Yesterday during a speech in Fort Myers, Florida, a protester interrupted Newt Gingrich’s presidential campaign stump speech to press the now-GOP frontrunner on whether he would start a war with Iran as president:
Q: Are you going to send our children to Iran? … Are you going to send us to war in Iran?
GINGRICH: I hope not. That’s a legitimate question. My goal would be to apply the same strategy that Reagan, Thatcher and Pope John Paul II used to undermine and defeat the Soviet empire without a general war. But my goal would be to do everything we could to replace the Ahmadinejad dictatorship in a peaceful way using all the different tools that we have, tools that were used very effectively against the Soviet empire, which was a lot bigger and a lot more difficult challenge.
On the other hand, I will tell all of you, I think we have a very great reason to not want the Iranians to get nuclear weapons and I think they are a direct threat to our cities if they end up getting nuclear weapons.
While Gingrich says he hopes he doesn’t have to start a war with Iran, he has an odd way of showing it. Back in 2003, the former House speaker argued that the United States should develop and use nuclear bunker busters against Iran’s nuclear facilities. “This would be a weapon designed to be used,” he wrote in a 2003 USA Today op-ed. “It would not simply be a weapon of deterrence, as current nuclear weapons are.”
IAEA director general Yukiya Amano recently issued a warning about Iran’s nuclear program. “What we know suggests the development of nuclear weapons,” he said. And the U.N. nuclear watchdog is heading to Iran at the end of the month to seek answers on its nuclear program’s military dimension.

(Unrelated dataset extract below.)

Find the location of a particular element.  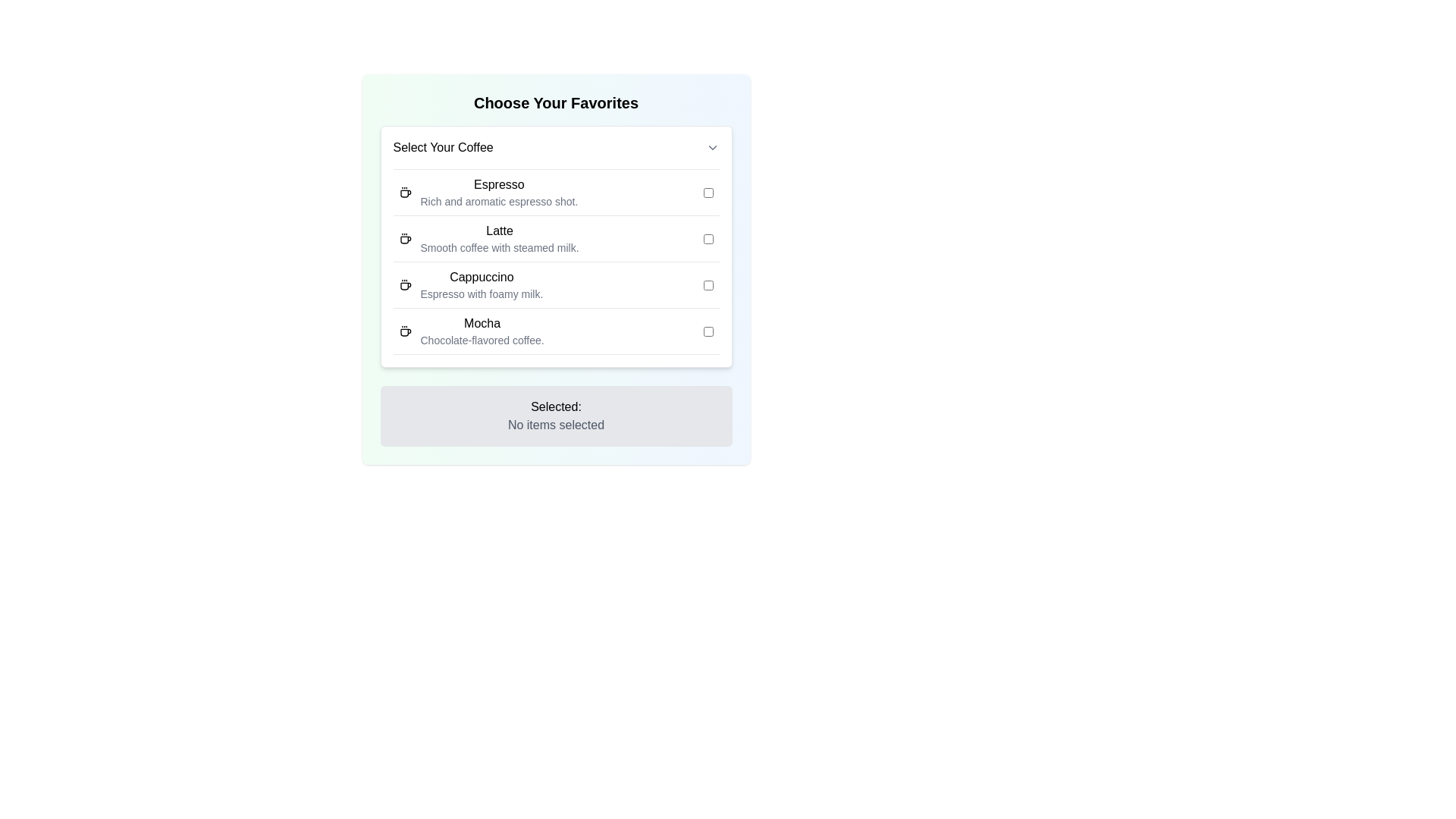

the 'Espresso' coffee option element, which features a coffee icon and includes the title 'Espresso' in bold with a subtitle 'Rich and aromatic espresso shot.' in smaller gray text beneath it is located at coordinates (488, 192).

While Iran’s nuclear program is a serious concern, Republicans on the campaign trail, including Gingrich, focus on war, rather than diplomacy, to prevent Iran from acquiring nuclear weapons. “I agree entirely with Governor Romney,” Gingrich said in a recent debate referring to Romney’s assertion that he’d use military action to stop Iran’s nuclear program. “If in the end, despite all of those things, the dictatorship persists, you have to take whatever steps are necessary to break its capacity to have a nuclear weapon,” he said.